:: DATA ::
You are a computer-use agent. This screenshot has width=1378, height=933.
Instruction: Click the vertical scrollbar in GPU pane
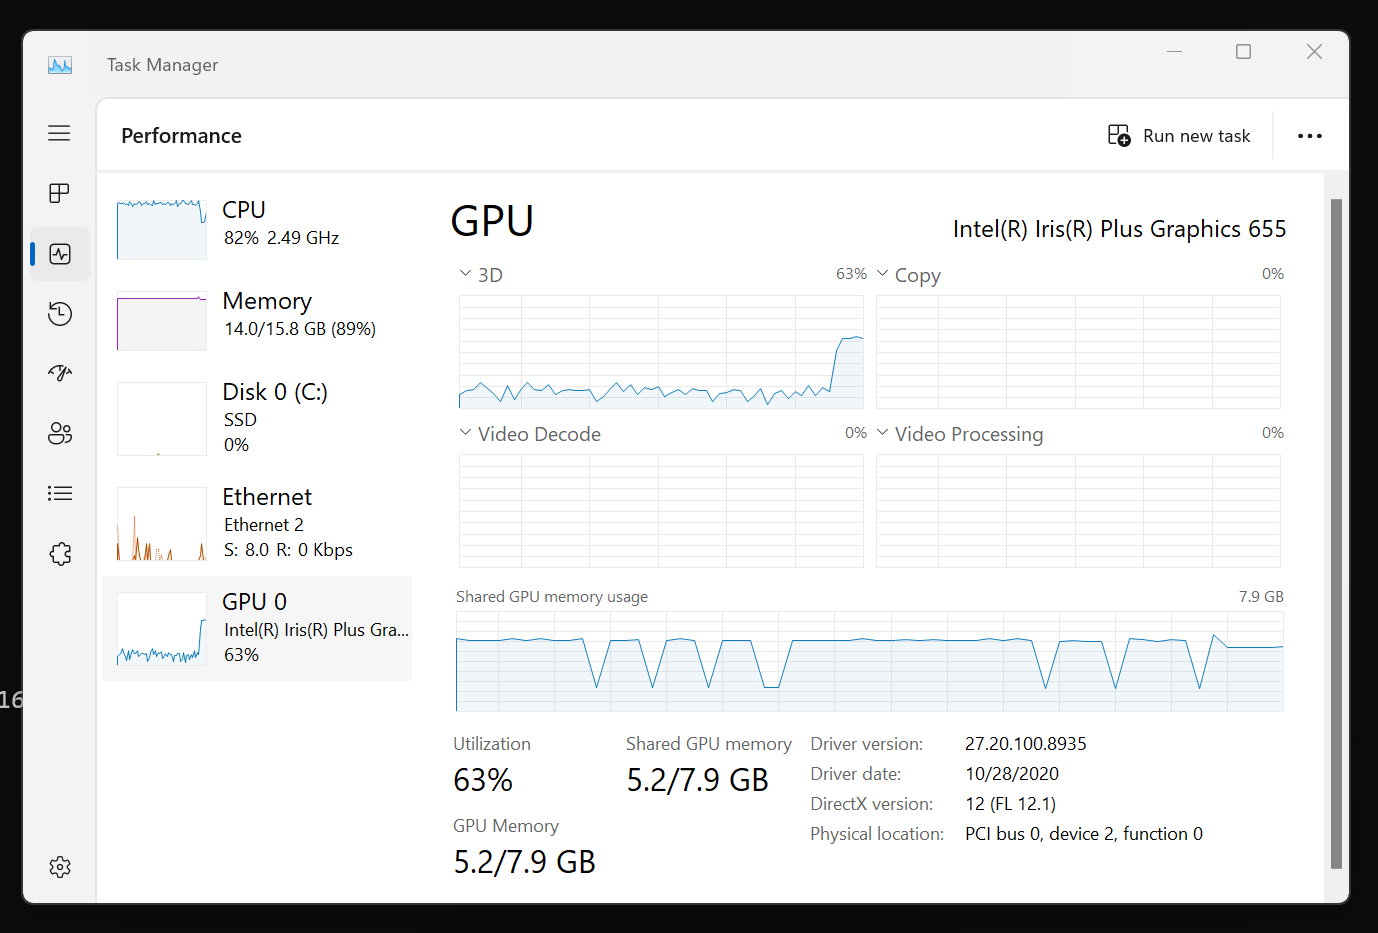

* * *

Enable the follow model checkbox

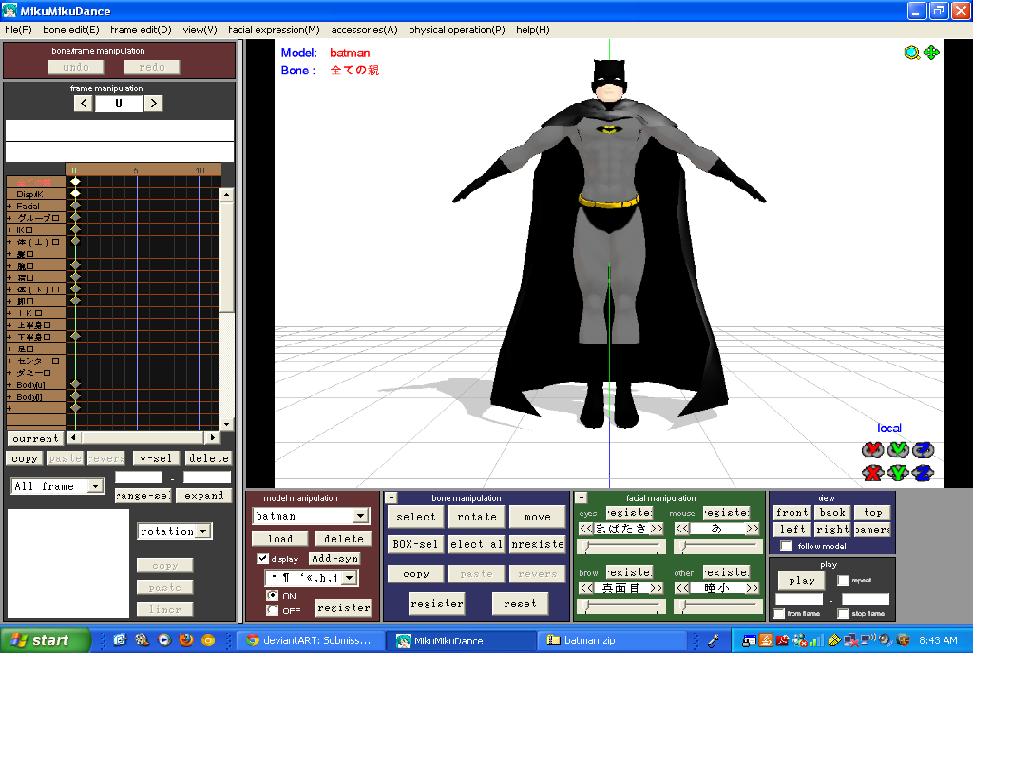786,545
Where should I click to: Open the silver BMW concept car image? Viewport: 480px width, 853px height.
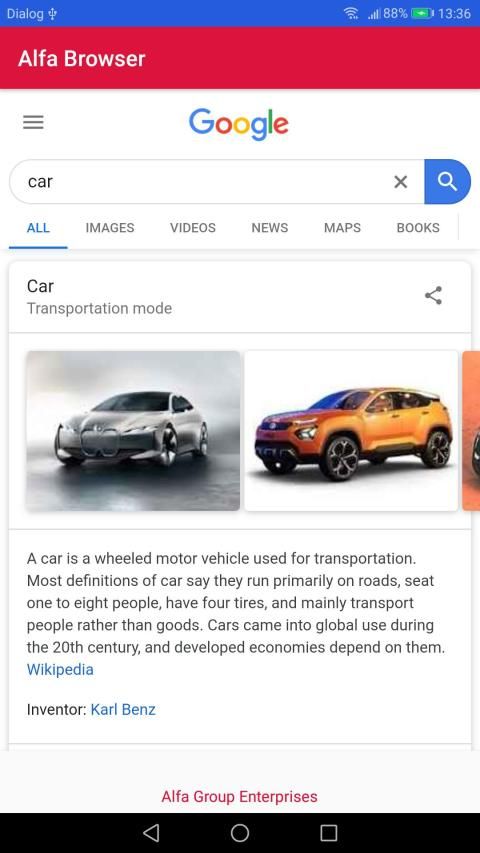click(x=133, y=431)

:: WHAT TO DO ::
Copy out, word for word, the part of the entries above that begins at the line with "You are a computer-use" and ends at the line with "Instruction: Click the", including both.

:: RESPONSE TO THIS TASK ::
You are a computer-use agent. This screenshot has width=1378, height=933.
Instruction: Click the vertical scrollbar in GPU pane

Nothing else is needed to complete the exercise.